High court rules on special ed  responsibility for jailed students

High court rules on special ed responsibility for jailed students

(Calif.) In a case that could prompt legislative action, the state’s highest court ruled last week that responsibility for providing special education services to eligible county jail inmates falls to the school district in which the inmate’s parents reside.

At issue in Los Angeles Unified School District v. Michael Garcia was California Education Code section 56041, which provides generally that for qualifying pupils between the ages of 18 and 22 years the school district where the pupil’s parent resides is responsible for providing special education and related services. Qualifications include that one, the individual had been identified for special education prior to being incarcerated and, two, he or she had not yet earned a high school diploma or GED.

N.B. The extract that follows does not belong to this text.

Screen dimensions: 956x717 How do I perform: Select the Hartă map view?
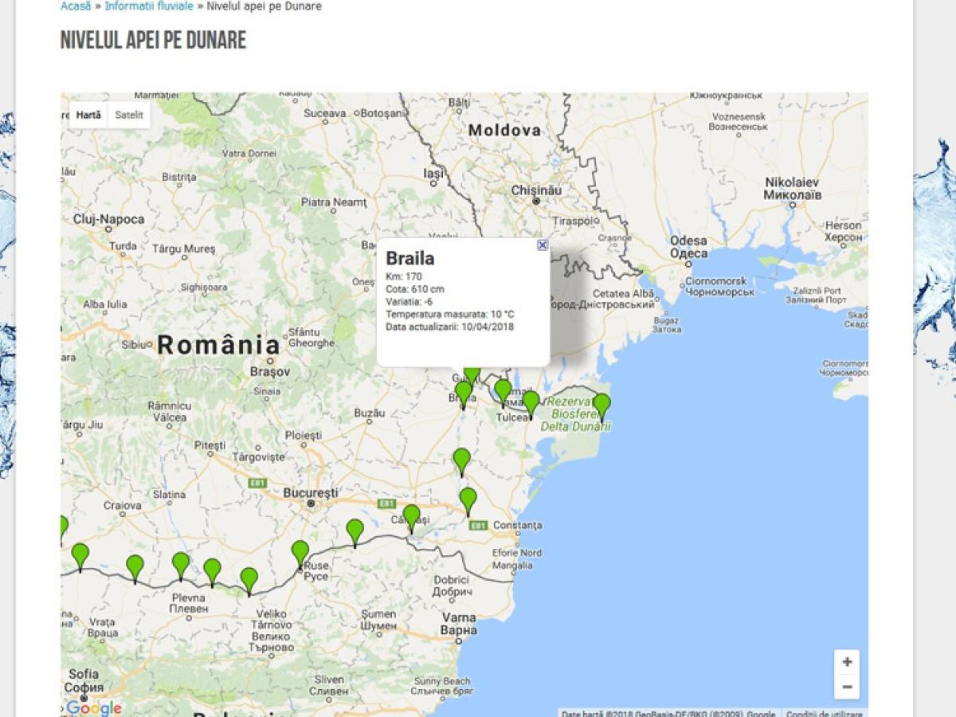[88, 115]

The case stems from a complaint filed in 2009 by the Disability Rights Legal Center on behalf of Michael Garcia, who had received special education services from his home district, Los Angeles Unified, since being identified in second grade as having specific learning deficiencies as well as speech and language impairments.

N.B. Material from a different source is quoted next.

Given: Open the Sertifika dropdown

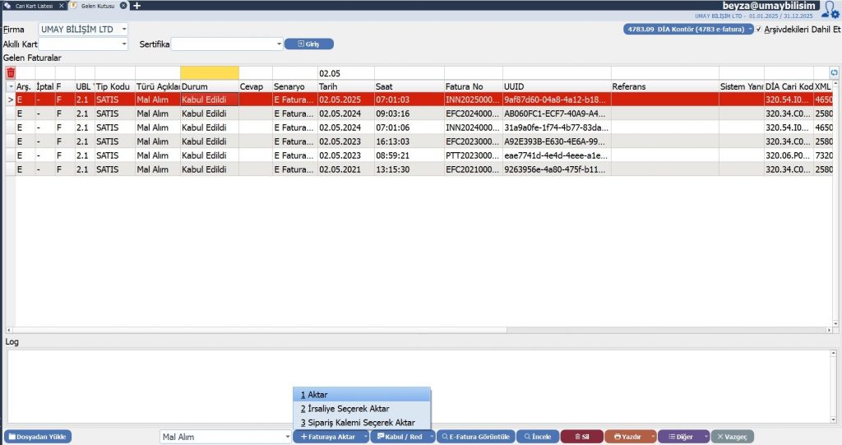Looking at the screenshot, I should tap(280, 44).
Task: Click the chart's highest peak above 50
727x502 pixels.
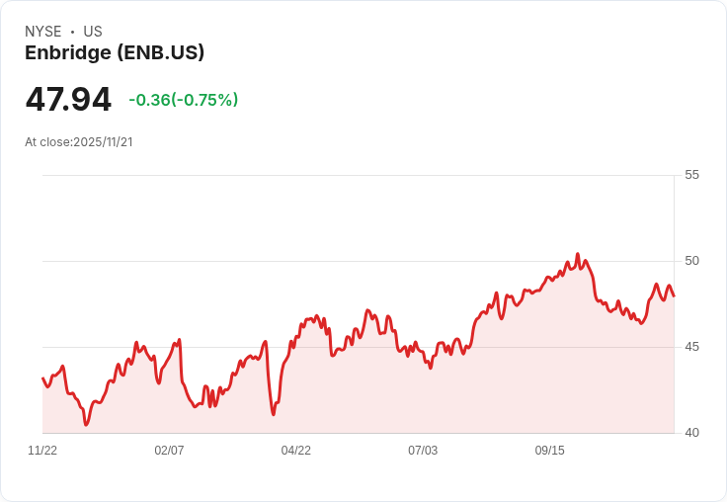Action: click(x=577, y=254)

“Although section 56041 does not by its terms specifically address county jail inmates, the statutory language is broad enough to encompass special education programs for eligible county jail inmates between the ages of 18 and 22 years, and no other statute explicitly assigns responsibility for the provision of special education to such individuals,” Chief Justice Tani Cantil-Sakauye wrote in the court’s Dec. 12 ruling.

“Applying the terms of section 56041 to assign responsibility in this setting is consistent with the purposes of the statute and the special education scheme as a whole, and does not create absurd or unworkable results.”

When Garcia was 15, he left LA Unified and enrolled in the Soledad Enrichment Action Charter School, chartered by the Los Angeles County Office of Education, which then provided his special education services. His mother continued to reside in Bell, where she had lived prior to his birth and continues to live today.

Prior to Garcia’s 16th birthday, he was arrested on felony charges and held at the Barry J. Nidorf Juvenile Hall in Los Angeles County. While Garcia was being detained in the juvenile facility, he was provided a special education program by the Los Angeles County Office of Education, which, by statute, is the entity responsible for providing general and special education in the county’s juvenile court schools.

In June 2008, when Garcia turned 18, he was transferred from the juvenile facility to the Los Angeles County Jail to await trial.

Shortly after, the legal battles began, with the Disability Rights Legal Center alleging that Garcia and others like him were being denied a free appropriate public education as required by the federal Individuals with Disabilities Education Act because there was no system for delivering special education services for eligible inmates in the Los Angeles County jail.

After an initial 2009 ruling in Garcia’s favor by the California Office of Administrative Hearings, LA Unified provided the incarcerated young man’s special education program but filed a series of appeals, arguing – among other things – that the intent of section 56041 is not to assign responsibility for providing special education to eligible county jail inmates because the statute does not expressly refer to county jails. The California School Boards Association offered arguments in the case as well.

The matter went all the way to the Ninth Circuit court, which then asked California’s Supreme Court to rule on the issue.

The court acknowledged LA Unified’s argument that the impetus for lawmakers’ enactment of section 56041 was to solve a problem resulting from the placement of a minor pupil in a residential school located outside the geographical boundaries of the pupil’s district of residence — that is, outside the district in which the parent resided.

Justices surmised, however, that while legislators “were presented with a specific and narrow problem, they did not limit the statute’s application to only those situations in which a school district had placed the minor student in a residential school outside of its jurisdictional boundaries. Instead, the statute is worded in broader terms. It distinguishes only between conserved and nonconserved pupils and, as previously discussed, its only express limitations are the exceptions to the residency requirements for compulsory education generally.”

In addition, the justices found arguments by the school district that applying section 56041 to assign responsibility for providing special education programs to eligible county jail inmates “would lead to absurd, unworkable results” to be unfounded.

“In this regard, we agree with Garcia that any potential difficulties arising from designating the school district in which the county jail inmate’s parent resides as the entity responsible for providing special education and related services in a county jail may be overcome by the school district’s ability to contract with another school district or agency to deliver the necessary services,” Cantil-Sakauye wrote in the unanimous opinion. “Our review of the special education scheme discloses furthermore that in a number of settings the Legislature has imposed on school districts the responsibility for funding special education programs for eligible pupils who reside within the geographic boundaries of another district or even another state.”